__Work item__.
From the line containing "Given: Click the version number input field" through the last line of the entries below, print each line exactly. Pictures stay out.

__Information__.
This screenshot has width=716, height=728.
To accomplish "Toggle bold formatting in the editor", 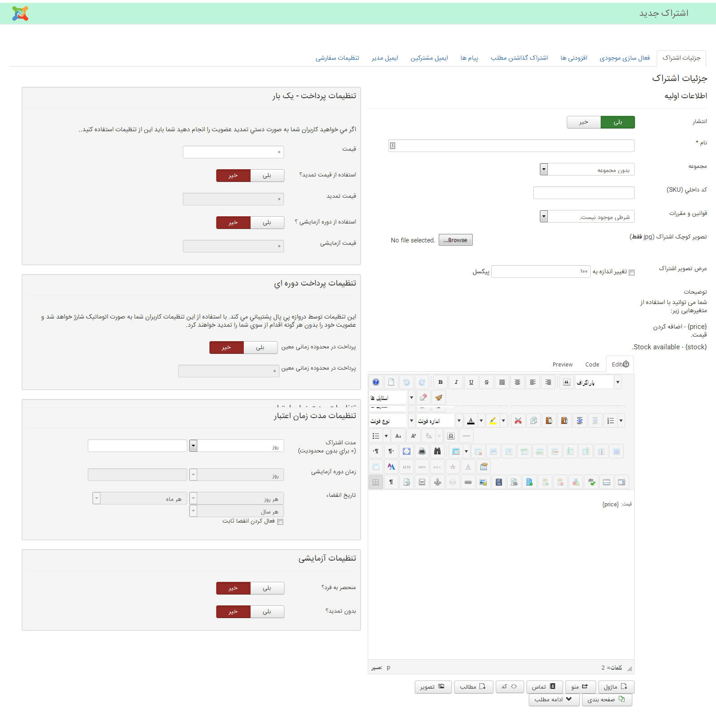I will coord(440,382).
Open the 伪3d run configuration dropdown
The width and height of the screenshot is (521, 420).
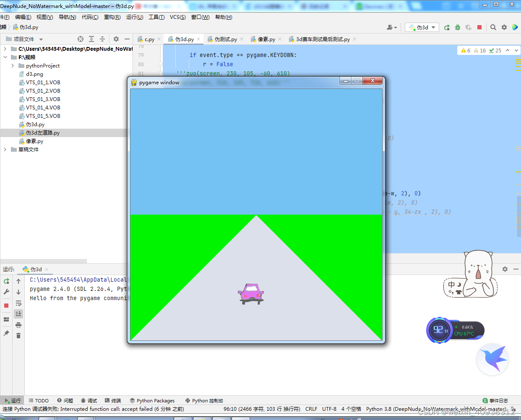coord(422,26)
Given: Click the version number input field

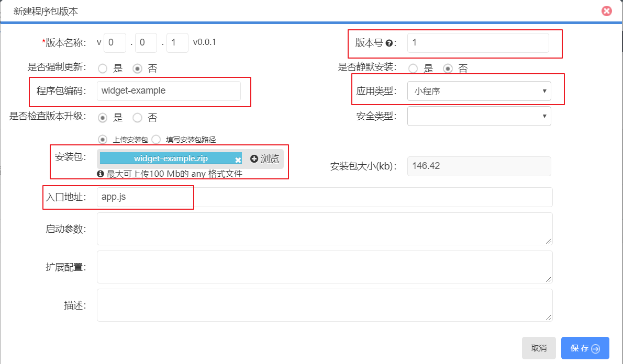Looking at the screenshot, I should click(477, 43).
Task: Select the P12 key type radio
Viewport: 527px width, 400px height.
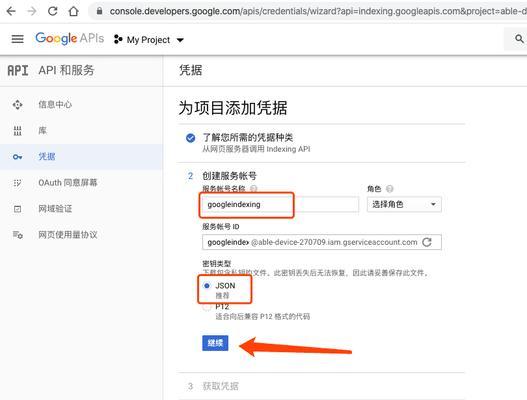Action: 207,307
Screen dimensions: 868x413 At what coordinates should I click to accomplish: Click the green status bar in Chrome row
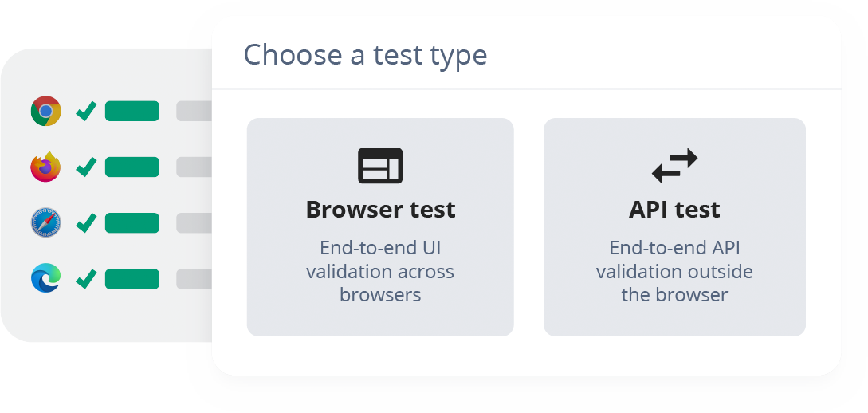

__Solution__.
Given: Click the version number input field

Looking at the screenshot, I should click(477, 43).
Task: Select the P12 key type radio
Viewport: 527px width, 400px height.
Action: 207,307
Screen dimensions: 868x413 At what coordinates should I click to accomplish: Click the green status bar in Chrome row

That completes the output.